The aircraft was a Boeing 727-21 with registration number HK-1803; it was purchased from Pan Am. The aircraft took off as scheduled at 7:11 a.m. Five minutes into the flight, a bomb placed near the fuel tank exploded at 13,000 feet. The blast ripped the airliner apart: the nose section separated from the tail section, which went down in flames. All 107 people on board were killed, as well as three people on the ground who were killed by falling debris. According to the investigations the bomb was placed by a man wearing a suit who was able to bring the bomb inside the aircraft in a suitcase.

The bombing of Flight 203 was the deadliest single criminal attack in the many decades of Colombian violence. Pablo Escobar of the Medellín drug cartel planned the bombing, hoping it would kill presidential candidate for the 1990 elections César Gaviria Trujillo. Gaviria, however, was not on the aircraft, and would go on to become President of Colombia. Two Americans were among the dead, and because of this, the Bush Administration began Intelligence Support Activity operations to find Escobar.

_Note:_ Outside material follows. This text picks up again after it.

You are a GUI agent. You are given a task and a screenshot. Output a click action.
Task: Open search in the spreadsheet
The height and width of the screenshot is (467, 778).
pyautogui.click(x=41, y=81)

Dandeny Muñoz Mosquera, the chief assassin for the Medellín Cartel, was convicted of the bombing in a United States District Court and was sentenced to 10 consecutive life sentences.
With all the breathless coverage over this latest airplane bombing (or what appears to have been one anyway) it seems important to remind people that it isn't something we have not dealt with before. It's been a horrible part of our lives going back to the 1970s.

And you don't even want to think about the hijackings.